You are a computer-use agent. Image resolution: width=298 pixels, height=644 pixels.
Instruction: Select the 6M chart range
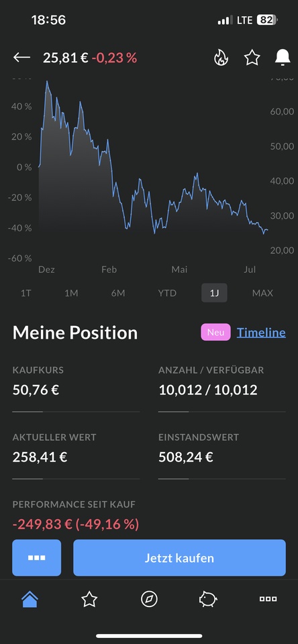pos(118,293)
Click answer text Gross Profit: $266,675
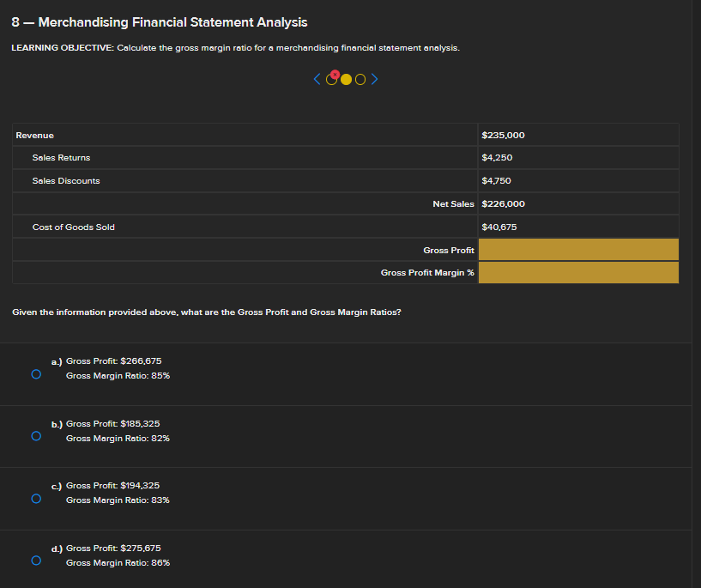Viewport: 701px width, 588px height. click(x=113, y=361)
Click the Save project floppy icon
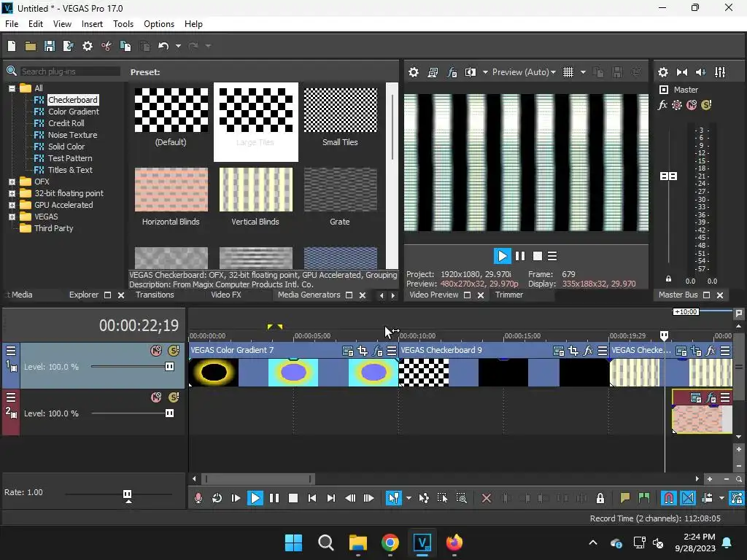This screenshot has width=747, height=560. point(50,46)
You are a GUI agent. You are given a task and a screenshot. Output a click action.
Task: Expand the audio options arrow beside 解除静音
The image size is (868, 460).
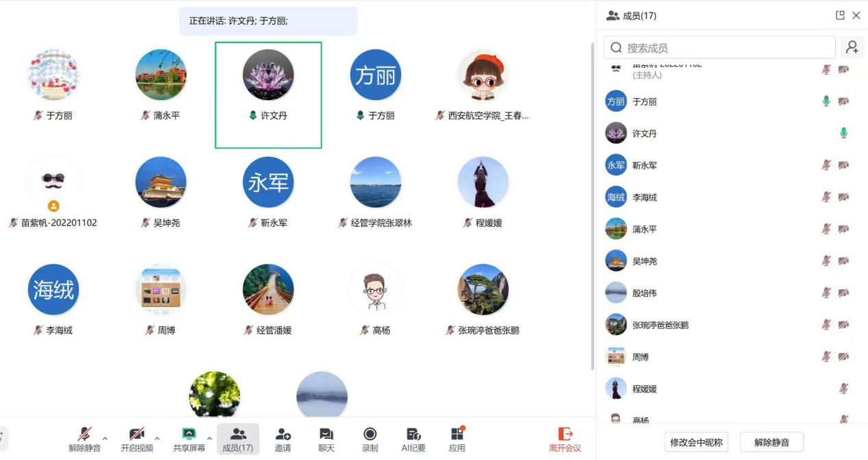pos(105,438)
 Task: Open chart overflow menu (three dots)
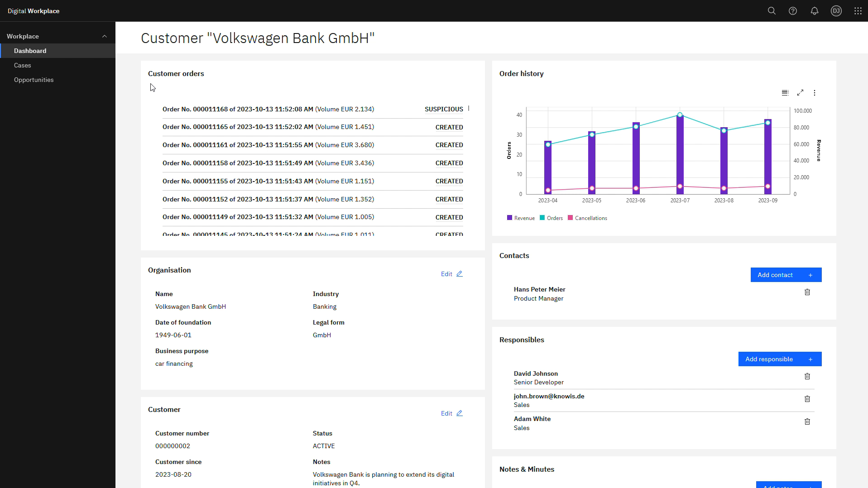(815, 93)
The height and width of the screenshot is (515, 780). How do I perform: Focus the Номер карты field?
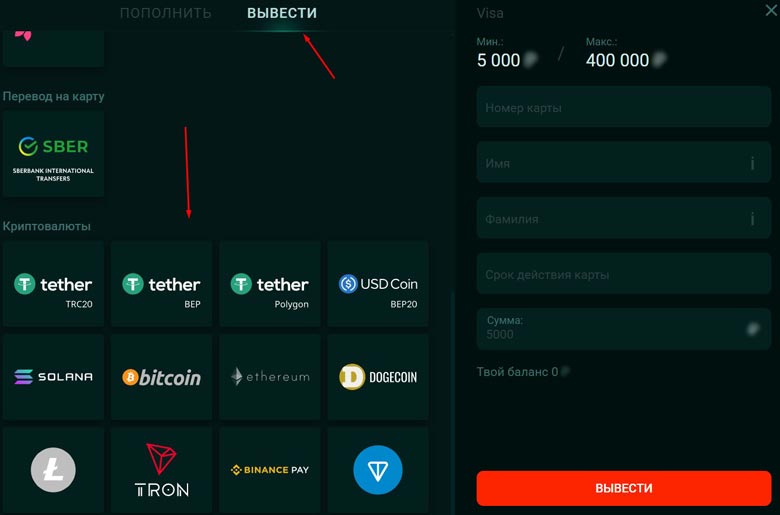[624, 107]
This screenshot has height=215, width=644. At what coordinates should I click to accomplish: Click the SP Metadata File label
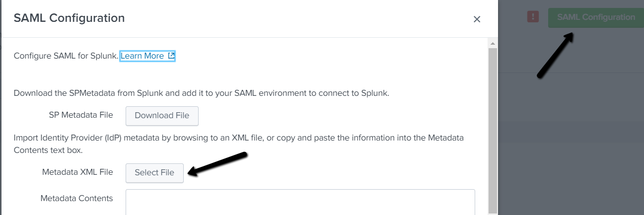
-----
Omit all pictures and repeat the rest of the records verbatim.

You are a computer-use agent. Image resolution: width=298 pixels, height=644 pixels.
Instruction: Select the 6M chart range
pos(118,293)
Click answer text Gross Profit: $266,675
Viewport: 701px width, 588px height. click(x=113, y=361)
Click the Save project floppy icon
This screenshot has width=747, height=560. point(50,46)
You are a GUI agent. You are given a task and a screenshot. Output a click action.
Task: Expand the audio options arrow beside 解除静音
The image size is (868, 460).
pos(105,438)
 Task: Open chart overflow menu (three dots)
(815, 93)
The height and width of the screenshot is (515, 780). How do I perform: Focus the Номер карты field?
[624, 107]
This screenshot has height=215, width=644. At what coordinates should I click to accomplish: Click the SP Metadata File label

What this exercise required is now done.